Other answers inline below 


-- 
Jeff Jirsa


> On Aug 9, 2017, at 1:41 AM, Steinmaurer, Thomas 
> <thomas.steinmau...@dynatrace.com> wrote:
> 
> Hello,
>  
> our top contributor from a data volume perspective is time series data. We 
> are running with STCS since our initial production deployment in 2014 with 
> several clusters with a varying number of nodes, but currently with max. 9 
> nodes per single cluster per different region in AWS with m4.xlarge / EBS gp2 
> storage. We have a road of Cassandra versions starting with 1.2 to actually 
> using DSC 2.1.15 soon to be replaced by Apache Cassandra 2.1.18 across all 
> deployments. Lately we switched from Thrift (Astyanax) to Native/CQL 
> (DataStax driver). Overall we are pretty happy with stability and the scale 
> out offering.
>  
> We store time series data in different resolutions, from 1min up to 1day 
> aggregates per “time slot”. Each resolution has its own column family / table 
> and a periodic worker is executing our business logic regarding time series 
> aging from e.g. 1min => 5min => … resolution + deletion in source resolutions 
> according to our retention per resolution policy. So deletions will happen 
> way later (e.g. at least > 14d). We don’t use TTLs on written time series 
> data (in production, see TWCS testing below), so purging is exclusively 
> handled by explicit DELETEs in our aging business logic creating tombstones.
>  
> Naturally with STCS and late explicit deletions / tombstones, it will take a 
> lot of time to finally reclaim disk space, even worse, we are now running a 
> major compaction every X weeks. We currently are also testing with STCS 
> min_threshold = 2 etc., but all in all, this all feels not being a long-term 
> solution. I guess there is nothing else we are missing from a 
> configuration/setting side with STCS? Single SSTable compaction might not 
> kick in as well, cause checking with sstablemeta, estimated droppable 
> tombstones for our time series based SSTables is pretty much 0.0 all the 
> time. I guess as we don’t write with TTL?
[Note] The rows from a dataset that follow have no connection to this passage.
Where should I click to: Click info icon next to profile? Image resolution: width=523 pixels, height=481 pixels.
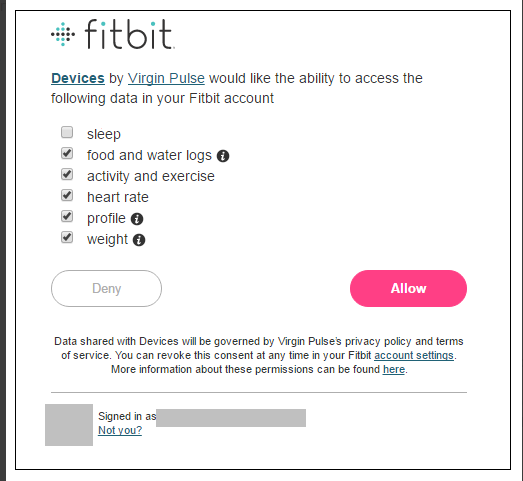pyautogui.click(x=137, y=219)
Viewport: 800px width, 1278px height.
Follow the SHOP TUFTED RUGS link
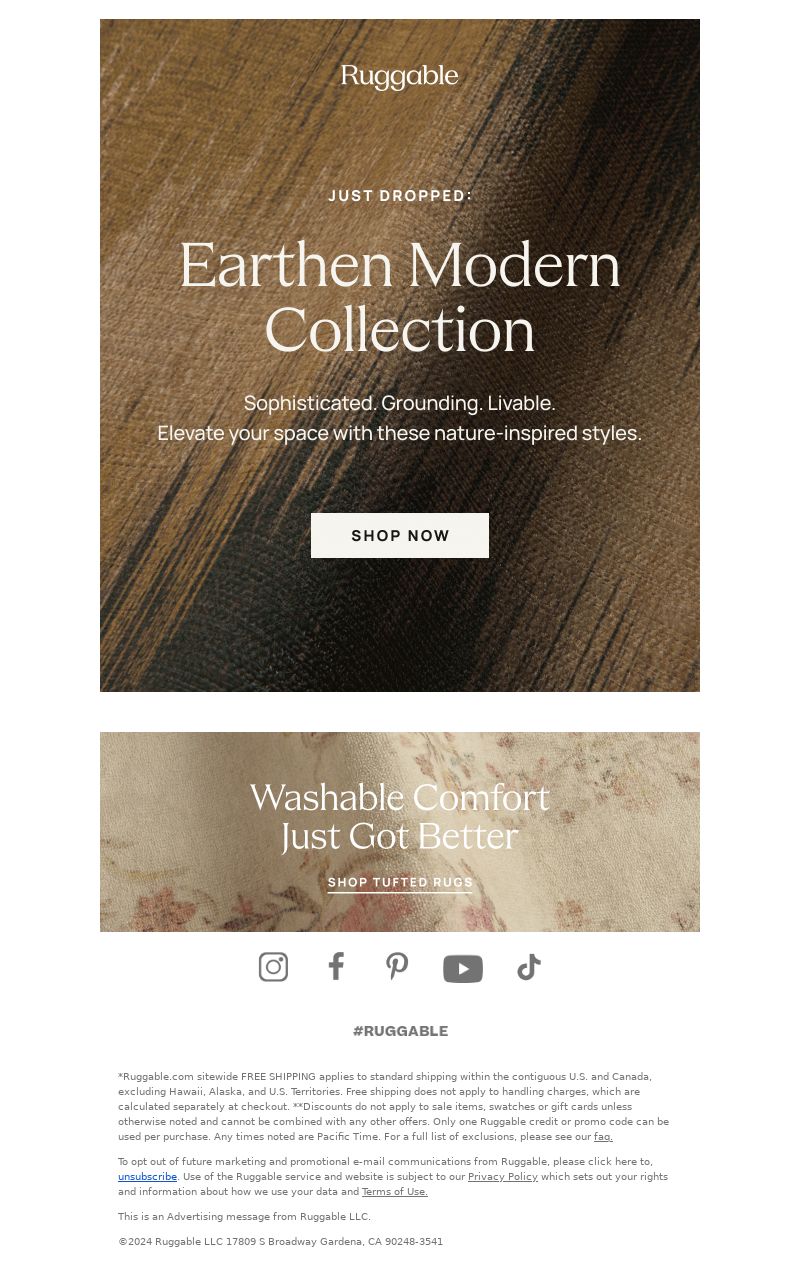(x=400, y=883)
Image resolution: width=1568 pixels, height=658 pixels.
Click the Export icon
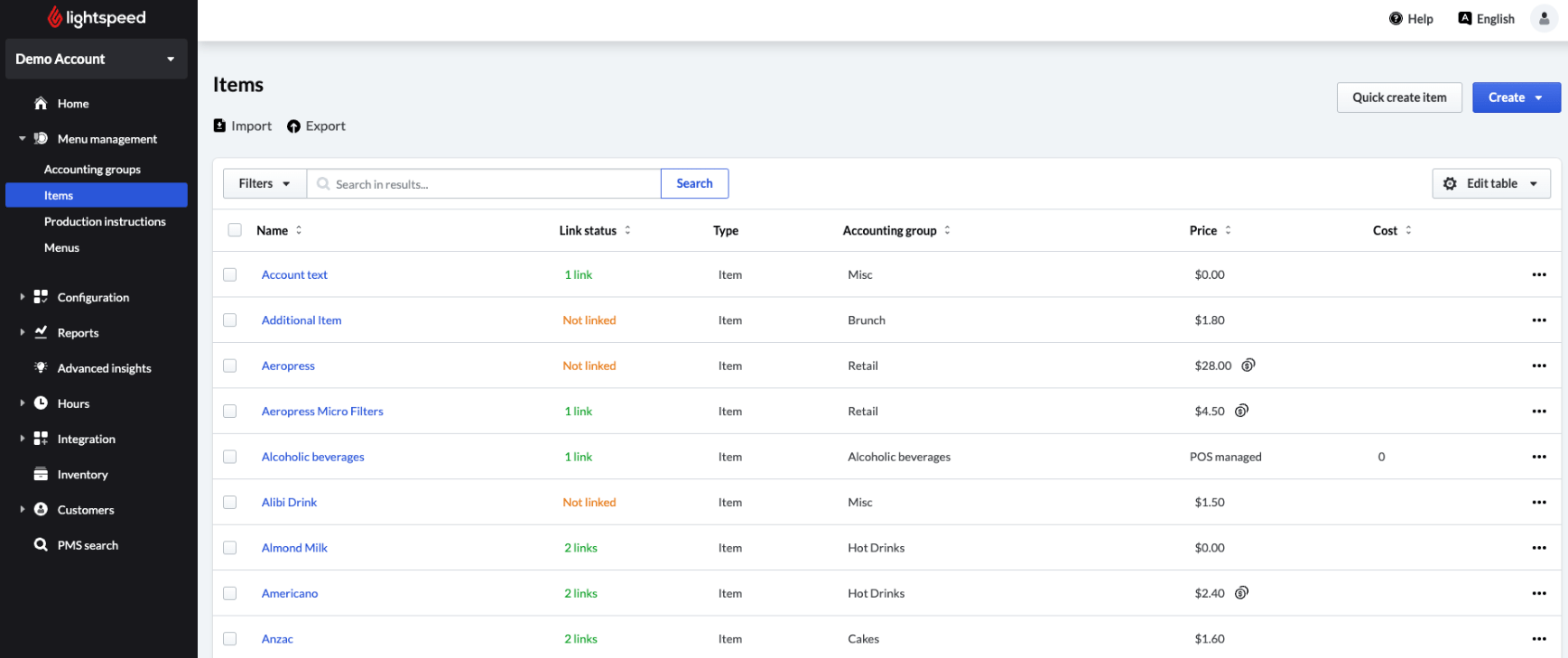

Or you aren't issuing deletes, explicit deletes past GCGS will cause that 
number to increase

>  
> TWCS caught my eyes in 2015 I think, and even more at the Cassandra Summit 
> 2016 + other Tombstone related talks. Cassandra 3.0 is around 6 months ahead 
> for us, thus initial testing was with 2.1.18 patched with TWCS from GitHub.
>  
> Looks like TWCS is exactly what we need, thus test-wise, once we start 
> writing with TTL we end up with a single SSTable per passed window size and 
> data (SSTables) older than TTL + grace get automatically removed from disk. 
> Even with enabled out-of-orders DELETEs from our business logic, purging 
> SSTables seems not be stucked. Not sure if this is expected. Writing with TTL 
> is also a bit problematic, in case our retention policy changes in general or 
> for particular customers.

Search for my Cassandra summit talk from 2016 - there's a few other compaction 
options you probably want to set to more aggressively trigger single sstable 
compaction to help unstick it.

>  
> A few questions, as we need some short-term (with C* 2.1) and long-term (with 
> C* 3.0) mitigation:
> ·         With STCS, estimated droppable tombstones being always 0.0 (thus 
> also no automatic single SSTable compaction may happen): Is this a matter of 
> not writing with TTL? If yes, would enabling TTL with STCS improve the disk 
> reclaim situation, cause then single SSTAble compactions will kick in?
> ·         What is the semantic of “default_time_to_live” at table level? 
> From: http://docs.datastax.com/en/cql/3.1/cql/cql_using/use_expire_c.html : 
> “After the default_time_to_live TTL value has been exceed, Cassandra 
> tombstones the entire table”. What does “entire table” mean?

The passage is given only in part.